## TEXTO APRESENTADO
##########
Acórdão nº 1299/16.6T8TMR.E1 de Tribunal da Relação de Évora, 22 de Novembro de 2018

Magistrado ResponsávelMARIA JO
Data da Resolução22 de Novembro de 2018
EmissorTribunal da Relação de Évora

ACÓRDÃO I- RELATÓRIO 1.

BB, A.

(habilitada no lugar de CC) nos autos à margem identificados nos quais figura como R. CC, não se conformando com os despachos de 21/02/2018 e 27/02/2018, que considerou, o primeiro, a testemunha DD inábil para depor nos termos dos artigos 195.º, n.º1, parte final, e 497.º, n.º1, ambos do CPC, e, o segundo, que indeferiu as declarações de parte da ora Recorrente por se tratar de acto inútil e, por isso, proibido por Lei, nos termos do artigo 139.º do CPC, deles interpôs recurso que concluiu como segue: “

  1. A testemunha DD foi a notária responsável pelo testamento da Autora CC, entretanto falecida, em 15 de Setembro de 2016 e que se encontra junto aos autos com o requerimento de Habilitação de Herdeiros.
##########
## INSTRUÇÃO
Escreva a continuação do acórdão do Tribunal da Relação de Évora, a partir da última frase apresentada acima.

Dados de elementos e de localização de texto
##########
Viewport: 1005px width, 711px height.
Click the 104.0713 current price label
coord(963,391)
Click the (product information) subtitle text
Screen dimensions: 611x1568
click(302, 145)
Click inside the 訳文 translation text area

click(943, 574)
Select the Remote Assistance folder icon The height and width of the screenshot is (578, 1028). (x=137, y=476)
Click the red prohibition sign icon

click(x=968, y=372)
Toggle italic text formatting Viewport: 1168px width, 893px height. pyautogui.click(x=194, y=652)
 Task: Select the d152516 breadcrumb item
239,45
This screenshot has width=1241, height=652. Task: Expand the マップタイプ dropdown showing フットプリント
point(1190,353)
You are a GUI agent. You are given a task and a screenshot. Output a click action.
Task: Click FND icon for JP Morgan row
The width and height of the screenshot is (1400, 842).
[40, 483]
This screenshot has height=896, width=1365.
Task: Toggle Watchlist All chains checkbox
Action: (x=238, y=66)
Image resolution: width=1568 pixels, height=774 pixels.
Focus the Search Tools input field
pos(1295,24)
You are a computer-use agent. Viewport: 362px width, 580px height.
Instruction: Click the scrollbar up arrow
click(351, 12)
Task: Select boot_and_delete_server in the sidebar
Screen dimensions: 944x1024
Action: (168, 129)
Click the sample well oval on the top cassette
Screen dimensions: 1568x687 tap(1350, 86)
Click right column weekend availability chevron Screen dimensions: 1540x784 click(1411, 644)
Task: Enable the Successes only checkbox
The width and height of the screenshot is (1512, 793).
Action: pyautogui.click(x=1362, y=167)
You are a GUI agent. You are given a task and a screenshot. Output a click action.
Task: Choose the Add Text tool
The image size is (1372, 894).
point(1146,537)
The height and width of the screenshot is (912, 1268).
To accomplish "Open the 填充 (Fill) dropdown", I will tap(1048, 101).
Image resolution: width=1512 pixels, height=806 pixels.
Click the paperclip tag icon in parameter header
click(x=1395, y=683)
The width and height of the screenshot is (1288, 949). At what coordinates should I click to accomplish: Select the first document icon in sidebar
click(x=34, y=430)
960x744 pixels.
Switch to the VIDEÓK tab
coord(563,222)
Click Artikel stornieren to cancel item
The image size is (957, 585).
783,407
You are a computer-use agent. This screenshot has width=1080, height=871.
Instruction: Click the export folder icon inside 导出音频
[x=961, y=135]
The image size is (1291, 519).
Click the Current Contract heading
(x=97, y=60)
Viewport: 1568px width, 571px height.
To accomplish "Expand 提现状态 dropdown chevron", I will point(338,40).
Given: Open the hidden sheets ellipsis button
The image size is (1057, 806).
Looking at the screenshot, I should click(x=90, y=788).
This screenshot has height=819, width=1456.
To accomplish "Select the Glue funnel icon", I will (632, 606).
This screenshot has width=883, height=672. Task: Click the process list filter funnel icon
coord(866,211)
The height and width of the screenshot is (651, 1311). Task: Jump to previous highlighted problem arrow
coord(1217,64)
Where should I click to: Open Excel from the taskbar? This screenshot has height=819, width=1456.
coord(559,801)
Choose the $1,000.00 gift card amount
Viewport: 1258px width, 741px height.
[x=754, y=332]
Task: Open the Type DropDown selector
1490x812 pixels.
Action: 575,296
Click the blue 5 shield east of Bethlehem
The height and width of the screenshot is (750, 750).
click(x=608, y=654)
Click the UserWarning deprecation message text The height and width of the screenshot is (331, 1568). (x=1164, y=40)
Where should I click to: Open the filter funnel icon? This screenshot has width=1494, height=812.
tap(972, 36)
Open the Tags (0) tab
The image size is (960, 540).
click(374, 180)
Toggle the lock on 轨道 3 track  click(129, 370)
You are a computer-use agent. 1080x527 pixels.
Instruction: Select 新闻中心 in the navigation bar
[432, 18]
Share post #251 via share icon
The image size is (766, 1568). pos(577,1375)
##########
## RESPOSTA
  2. No entanto, o facto de ter conhecido a falecida no exercício das suas funções não significa, só por si, que o seu depoimento viole os seus deveres deontológicos e profissionais de notário ou que esteja a coberto do segredo profissional.

  3. Com efeito, as questões a que a Dr.ª DD teria de responder eram de carácter genérico (incidiam essencialmente sobre os cuidados a observar aquando da realização dos testamentos para avaliar a capacidade do testador, bem como a de saber como foi avaliado no caso a capacidade da Autora e como a mesma se encontrava no dia do testamento), não incidiam sobre o teor do testamento, como se pode constatar supra, pelo que as respostas da testemunha não violariam os deveres deontológicos de notário, não sendo abrangidas pelo normativo legal que impede os notários de deporem sobre factos que tiveram conhecimento no exercício das suas funções.

  4. Sendo certo que, a avaliação da capacidade / incapacidade do testador para testar não é abrangida pelo segredo profissional (ver Acórdão do TRG de 19/12/2011, CJ 2011, T.V., pp 298).

  5. Acresce que o art.º 497.º, n.º 3, não estabelece qualquer inabilidade ou impedimento da testemunha que esteja sujeita a sigilo profissional.

  6. Com efeito, o juiz não pode, em princípio, com base nesse preceito, impedir o depoimento de quem se lhe apresente e pretenda depor, antes o deverá admitir valorando depois o depoimento, tendo em atenção essa particularidade.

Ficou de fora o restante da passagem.